- Other name: Nachana Soma
- Citizenship: Vijayanagara Empire
- Occupation: Poet
- Years active: 14th century
- Notable work: Uttara-Harivamsamu, Vasanta Vilasamu

= Nachana Somanatha =

Telugu Poet

Nachana Soma-natha (IAST: Nācana Somanātha) was a 14th-century Telugu language poet from the Vijayanagara Empire of southern India. He translated the Sanskrit work Harivamsa into Telugu as Uttara-Harivamsamu, and also wrote the now-lost Vasanta Vilasamu, an early prabandha work.

== Biography ==

According to a 1344 CE inscription (alternative readings suggest different dates), the Vijayanagara king Bukka Raya I granted Penchukaladinne village, also known as Bukka-raya-puram, to Nachana Soma-natha.

In the colophons of his works, Soma-natha describes himself as a "master of structure/storytelling" (samvidhana-chakravarti) and as an "innovative poet" (navina-guna-sanathudu). According to Velcheru Narayana Rao and David Shulman, these epithets are justified: Soma-natha contributed to the transition from a Puranic style to the more intense Kavya style seen in the works of the later poets such as Srinatha.

== Works ==

Yes, I’m a whore. And you have power.
You defeated Indra and ordered your men
to catch me. It’s a game for you.
I'm a wreck. What can you get
from this body? The parrot gone,
what use is the cage? Can you make love
without love?

— Urvashi to Narakasura, who wants to have sex with her, in Nachana Somanatha's Uttara-Harivamsamu

Uttara-Harivamsamu is Soma-natha's translation of the second part of the Sanskrit text Harivamsa, with some adaptations.
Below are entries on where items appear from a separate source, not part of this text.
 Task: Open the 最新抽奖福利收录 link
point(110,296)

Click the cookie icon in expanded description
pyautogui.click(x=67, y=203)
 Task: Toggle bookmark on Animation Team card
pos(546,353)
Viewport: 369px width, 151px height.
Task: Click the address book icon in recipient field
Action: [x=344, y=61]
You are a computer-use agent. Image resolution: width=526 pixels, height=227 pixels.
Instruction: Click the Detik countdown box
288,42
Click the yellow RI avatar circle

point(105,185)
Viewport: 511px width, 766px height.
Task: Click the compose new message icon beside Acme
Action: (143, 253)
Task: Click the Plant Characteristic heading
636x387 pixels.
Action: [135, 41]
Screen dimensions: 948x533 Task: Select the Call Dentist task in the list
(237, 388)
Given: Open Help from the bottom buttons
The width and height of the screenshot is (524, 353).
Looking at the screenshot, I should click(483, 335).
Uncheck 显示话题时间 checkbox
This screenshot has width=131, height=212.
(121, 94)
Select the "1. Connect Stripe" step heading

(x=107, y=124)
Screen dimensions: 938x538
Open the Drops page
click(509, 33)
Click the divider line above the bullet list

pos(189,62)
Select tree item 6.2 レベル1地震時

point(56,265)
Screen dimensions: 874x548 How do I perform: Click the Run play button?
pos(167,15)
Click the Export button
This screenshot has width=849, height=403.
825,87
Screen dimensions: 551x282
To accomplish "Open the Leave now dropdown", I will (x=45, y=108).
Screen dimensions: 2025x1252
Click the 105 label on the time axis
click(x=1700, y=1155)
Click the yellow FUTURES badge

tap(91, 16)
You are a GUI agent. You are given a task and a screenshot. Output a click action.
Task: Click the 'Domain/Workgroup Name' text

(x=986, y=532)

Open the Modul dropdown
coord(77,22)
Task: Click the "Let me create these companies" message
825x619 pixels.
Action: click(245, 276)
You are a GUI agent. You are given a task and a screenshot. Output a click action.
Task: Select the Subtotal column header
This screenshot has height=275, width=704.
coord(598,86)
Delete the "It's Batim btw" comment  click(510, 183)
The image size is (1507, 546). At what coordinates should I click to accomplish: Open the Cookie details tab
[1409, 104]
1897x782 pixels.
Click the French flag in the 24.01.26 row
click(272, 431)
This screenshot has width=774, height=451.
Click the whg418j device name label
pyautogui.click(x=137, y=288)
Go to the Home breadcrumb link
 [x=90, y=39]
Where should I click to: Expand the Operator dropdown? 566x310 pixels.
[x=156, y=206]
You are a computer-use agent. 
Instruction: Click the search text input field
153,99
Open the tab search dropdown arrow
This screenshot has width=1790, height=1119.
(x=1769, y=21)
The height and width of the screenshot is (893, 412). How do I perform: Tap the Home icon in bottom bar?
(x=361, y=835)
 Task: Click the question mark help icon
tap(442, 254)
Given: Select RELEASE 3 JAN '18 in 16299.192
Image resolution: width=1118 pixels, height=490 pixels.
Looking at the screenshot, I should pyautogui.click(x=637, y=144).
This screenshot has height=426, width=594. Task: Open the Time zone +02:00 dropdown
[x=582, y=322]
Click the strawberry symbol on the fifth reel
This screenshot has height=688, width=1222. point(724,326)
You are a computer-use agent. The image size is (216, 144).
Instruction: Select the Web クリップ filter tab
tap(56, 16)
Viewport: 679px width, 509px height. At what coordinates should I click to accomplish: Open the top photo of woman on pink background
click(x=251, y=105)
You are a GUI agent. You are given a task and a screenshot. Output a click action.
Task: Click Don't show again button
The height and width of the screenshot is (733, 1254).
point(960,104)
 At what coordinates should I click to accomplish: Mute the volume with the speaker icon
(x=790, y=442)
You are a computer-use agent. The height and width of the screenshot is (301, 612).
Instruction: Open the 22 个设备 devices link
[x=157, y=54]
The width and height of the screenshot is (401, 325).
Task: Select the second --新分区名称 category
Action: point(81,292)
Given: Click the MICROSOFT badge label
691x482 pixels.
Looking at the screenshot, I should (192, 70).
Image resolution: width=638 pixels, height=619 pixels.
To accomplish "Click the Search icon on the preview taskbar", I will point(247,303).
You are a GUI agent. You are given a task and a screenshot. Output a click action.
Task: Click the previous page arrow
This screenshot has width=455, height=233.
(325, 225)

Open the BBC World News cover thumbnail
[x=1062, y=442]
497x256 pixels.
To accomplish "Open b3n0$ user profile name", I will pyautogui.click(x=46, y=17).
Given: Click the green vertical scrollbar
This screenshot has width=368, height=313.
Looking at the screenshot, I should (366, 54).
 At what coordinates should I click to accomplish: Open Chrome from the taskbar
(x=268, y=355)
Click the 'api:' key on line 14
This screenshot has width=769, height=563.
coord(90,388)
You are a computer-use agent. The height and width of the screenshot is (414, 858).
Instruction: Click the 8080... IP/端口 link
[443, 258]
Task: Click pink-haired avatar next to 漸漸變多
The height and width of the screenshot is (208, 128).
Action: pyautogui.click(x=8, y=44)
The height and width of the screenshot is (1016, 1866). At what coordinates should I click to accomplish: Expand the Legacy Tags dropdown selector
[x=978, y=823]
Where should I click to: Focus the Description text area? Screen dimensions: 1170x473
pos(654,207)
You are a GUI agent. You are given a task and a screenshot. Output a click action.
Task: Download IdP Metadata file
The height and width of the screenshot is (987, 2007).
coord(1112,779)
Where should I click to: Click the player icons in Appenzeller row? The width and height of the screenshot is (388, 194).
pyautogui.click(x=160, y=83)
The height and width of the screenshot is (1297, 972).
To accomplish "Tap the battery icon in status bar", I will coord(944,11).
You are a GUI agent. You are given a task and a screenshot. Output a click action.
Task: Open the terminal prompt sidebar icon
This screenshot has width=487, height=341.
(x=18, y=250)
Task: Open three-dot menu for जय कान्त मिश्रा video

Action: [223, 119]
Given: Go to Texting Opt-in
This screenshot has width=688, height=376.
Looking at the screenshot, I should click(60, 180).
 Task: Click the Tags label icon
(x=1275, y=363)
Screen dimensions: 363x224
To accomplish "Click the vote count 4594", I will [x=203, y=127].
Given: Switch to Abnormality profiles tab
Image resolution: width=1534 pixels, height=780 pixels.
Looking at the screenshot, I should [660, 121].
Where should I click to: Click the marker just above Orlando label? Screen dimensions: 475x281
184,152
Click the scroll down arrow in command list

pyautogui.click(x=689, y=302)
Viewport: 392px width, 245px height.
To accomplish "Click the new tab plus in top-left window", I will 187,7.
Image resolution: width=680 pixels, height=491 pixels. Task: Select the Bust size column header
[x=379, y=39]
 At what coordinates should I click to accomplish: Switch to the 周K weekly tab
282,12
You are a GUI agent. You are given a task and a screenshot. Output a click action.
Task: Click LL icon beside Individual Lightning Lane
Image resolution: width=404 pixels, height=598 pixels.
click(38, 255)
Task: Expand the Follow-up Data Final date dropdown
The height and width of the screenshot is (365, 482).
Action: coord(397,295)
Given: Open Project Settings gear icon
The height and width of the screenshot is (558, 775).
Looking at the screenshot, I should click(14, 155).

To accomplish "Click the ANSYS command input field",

The text features a Puranic theme, but also exhibits an early form of the prabandha genre. According to Kandukuri Veeresalingam, it is better than Errapragada's translation of the same text. Soma-natha characterized his work as an appendix to Tikkana's Mahabharatamu, and like Tikkana, dedicated his work to the god Harihara. Veeresalingam states that Soma-natha is better than earlier poets such as Nannayya and Tikkana in some respects, such as style and language.

The 18th century poet Kasturi Ranga-kavi quotes briefly from another work attributed to Nachana Soma-natha: Hari-vilasamu or Hara-vilasamu. Ranga-kavi uses both these titles: it is possible these were two different works.

Soma-natha's Vasanta Vilasamu is a lost work, known from a mention by the 18th century poet Kuchimanchi Timma-kavi. It featured a full-fledged prabandha style.